EXTRAIT FOURNI:
Changeons complétement de genre et d’esthétique avec cette proposition virtuelle souriante. Découvrons une partition soignée et inspirée.

Un souvenir !

Dans ma jeunesse nous écoutions le dimanche matin une émission de radio intitulée « Les Grands musiciens » animée par le compositeur et musicologue Jean Witold 1913-1966. Entre des œuvres imposantes et reconnues comme les opéras de Mozart ou les oratorios baroques, Jean Witold consacra une de ces émissions à la Fille de Madame Angot de Charles Lecocq. Quelle surprise !

Découvrir ce petit bijou de l’esprit français si bien analysé par un fin musicologue qui ne cherchait pas à pontifier. Aujourd’hui, je suis heureux de partager avec tous nos amis d’Opéravenir ce souvenir ému d’un passé révolu.

Charles Lecocq, l’élégante légèreté française
Né dans une famille pauvre à Paris le 3 juin 1832 et mort à Paris le 24 octobre 1918, il souffrait dès son enfance d’une infirmité provoquée par la tuberculose osseuse qui l’obligea à porter des béquilles toute sa vie. Est-ce pour compenser cet handicap qu’il se consacra à écrire des œuvres souriantes et toujours optimistes ?

Il étudia au Conservatoire de Paris, en même temps que Georges Bizet, auprès d’Halévy et de François Bazin. Il aborda le genre de l’opérette à l’occasion d’un concours organisé en 1856 par Offenbach, sur le livret du Docteur Miracle dont il remporta le 1er prix ex æquo avec Bizet. Ce succès inattendu détermina sa carrière qu’il consacra dès lors à ce genre léger et divertissant alors très à la mode. Bizet on le sait prit une autre direction…

Lecoq obtint son plus grand succès en 1872 avec La Fille de Mme Angot qui reste aujourd’hui une des œuvres les plus représentées du répertoire lyrique.

Des personnages historiques…
En 1872, ce digne héritier d’Offenbach situa l’action de sa Fille de Madame Angot sous le Directoire, juste après la Terreur, époque où une frénésie s’empare de la société française. On a alors soif de chanter et de danser pour oublier.

Le musicien s’inspire du personnage légendaire de Madame Angot, une marchande des Halles ayant fait fortune, pour évoquer avec brio et truculence le Paris de l’époque. Pleine de fraîcheur et de finesse, cette partition très vivante est considérée à juste titre comme le chef-d’œuvre du musicien. D’ailleurs lors de sa création, elle ne connut pas moins de 411 représentations consécutives. On y rit, on y pleure, on y danse… Mais comme disait Saint-Saëns « C’est beaucoup plus sérieux que vous ne croyez ».

…et une légende populaire parisienne
Ce patronyme de Madame Angot a été attribué, on ne sait trop pourquoi, au personnage de la femme du peuple parisien des Halles subitement enrichie et évoluant dans le beau monde avec ses manières et son langage populaire. Les Halles étaient le quartier d’approvisionnement qui nourrissait Paris. Il y vivait un monde d’ouvriers et d’employés qui avaient leur langage, leur vocabulaire et leur code d’honneur.

SECTION DES DONNÉES:
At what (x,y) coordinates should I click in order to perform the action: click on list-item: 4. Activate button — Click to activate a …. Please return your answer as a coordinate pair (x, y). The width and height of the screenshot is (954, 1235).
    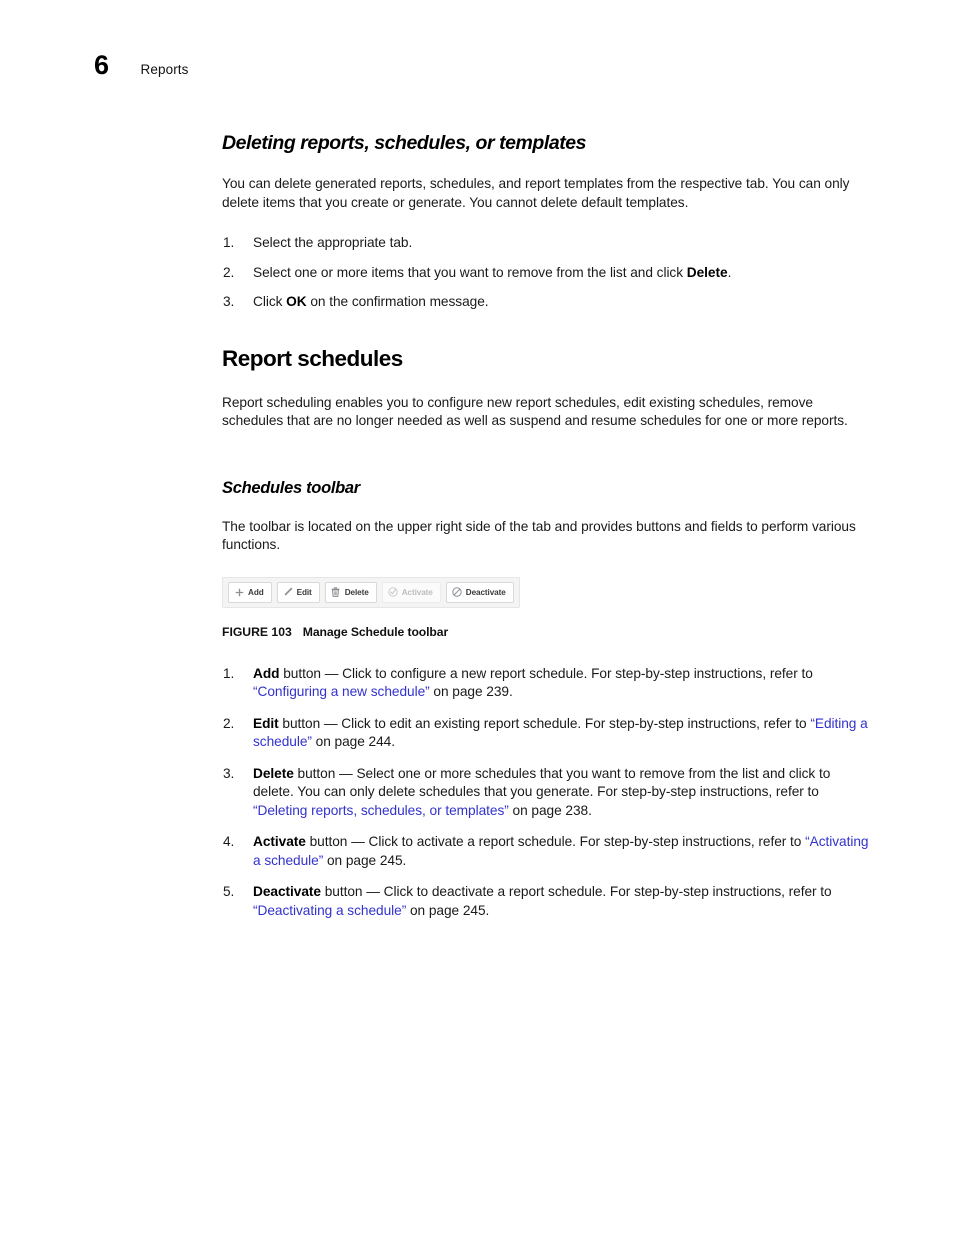
    Looking at the image, I should click on (546, 852).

CONSIGNE DE TRAVAIL A: D'après le texte sur Charles Lecocq, combien de représentations consécutives La Fille de Madame Angot a-t-elle connues lors de sa création ?
CONSIGNE DE TRAVAIL B: Recopiez fidèlement, dans le texte sur Charles Lecocq, le passage qui s'ouvre sur les mots contenant « Découvrir ce petit » et se clôt sur « d’un passé révolu. ».
CONSIGNE DE TRAVAIL C: Traduisez en anglais la phrase suivante du texte sur Charles Lecocq : « Les Halles étaient le quartier d’approvisionnement qui nourrissait Paris. »

VOTRE RÉPONSE A: Elle a connu 411 représentations consécutives.

VOTRE RÉPONSE B:
Découvrir ce petit bijou de l’esprit français si bien analysé par un fin musicologue qui ne cherchait pas à pontifier. Aujourd’hui, je suis heureux de partager avec tous nos amis d’Opéravenir ce souvenir ému d’un passé révolu.

VOTRE RÉPONSE C: Les Halles was the supply district that fed Paris.